Look through the entries for the string "Click" and copy every line where it shows up.

Recorded data: Begin

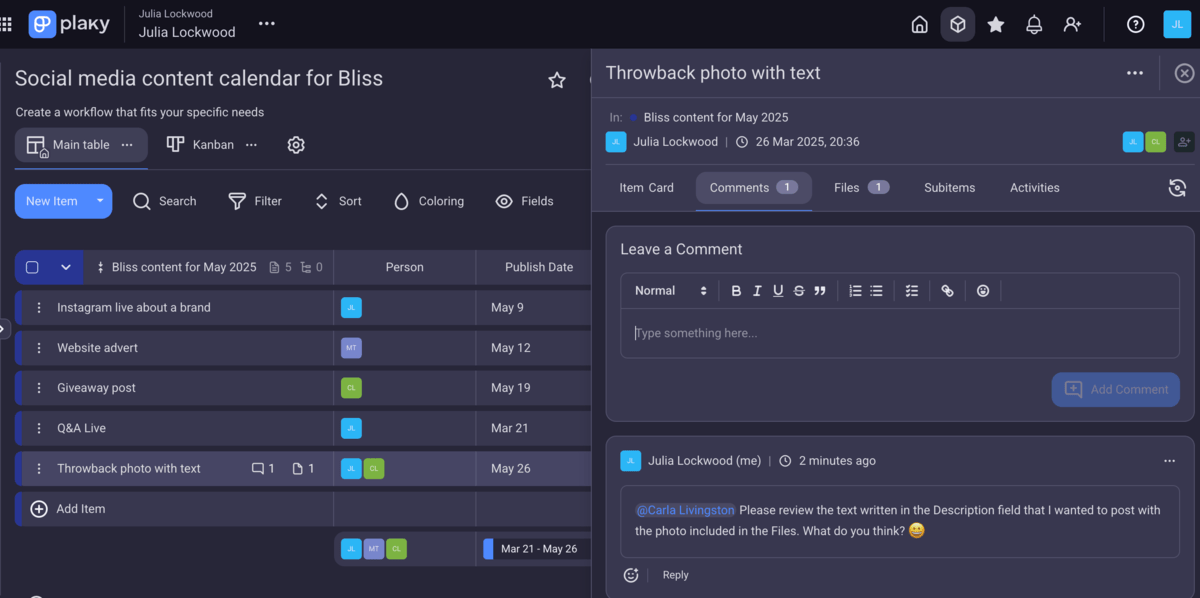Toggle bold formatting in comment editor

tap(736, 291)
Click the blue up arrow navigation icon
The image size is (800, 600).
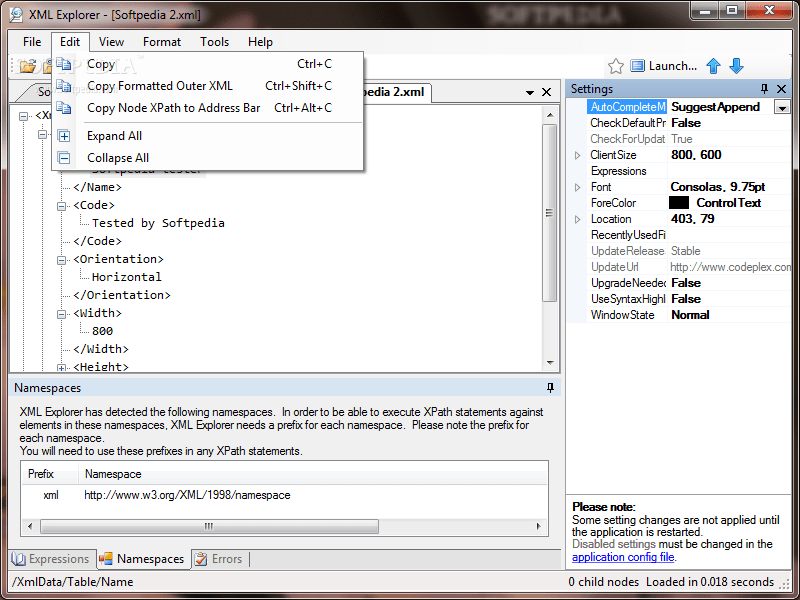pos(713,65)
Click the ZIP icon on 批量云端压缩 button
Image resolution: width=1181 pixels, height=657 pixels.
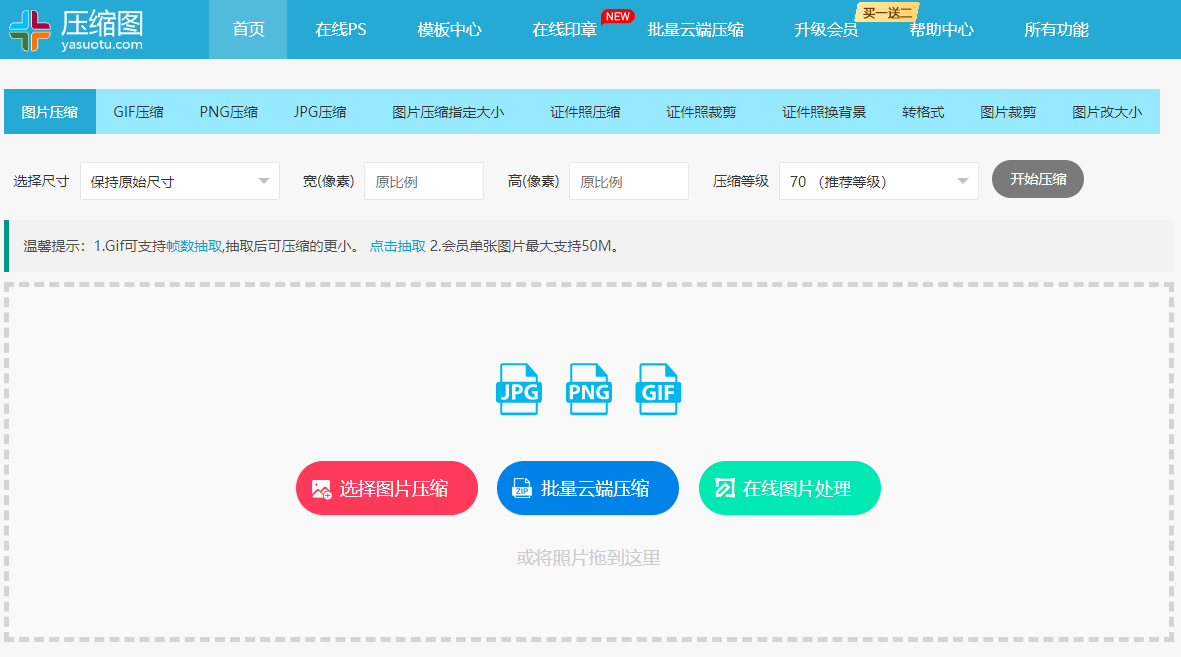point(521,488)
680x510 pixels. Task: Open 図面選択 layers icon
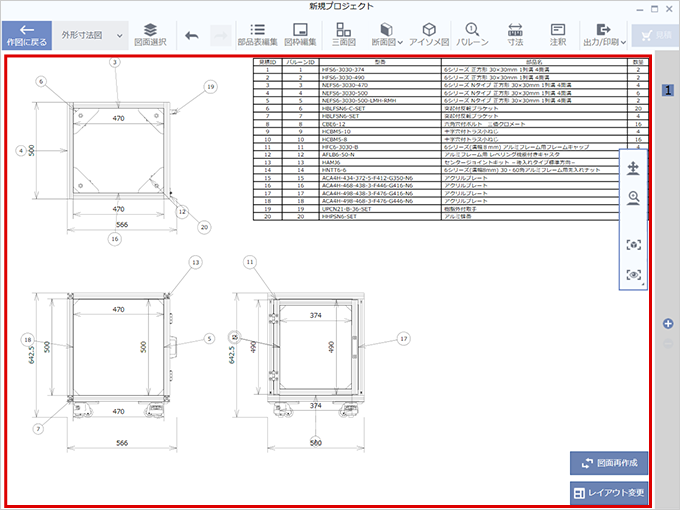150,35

Recorded data: End

## Output for this exercise
Click the blue up arrow navigation icon
Click the ZIP icon on 批量云端压缩 button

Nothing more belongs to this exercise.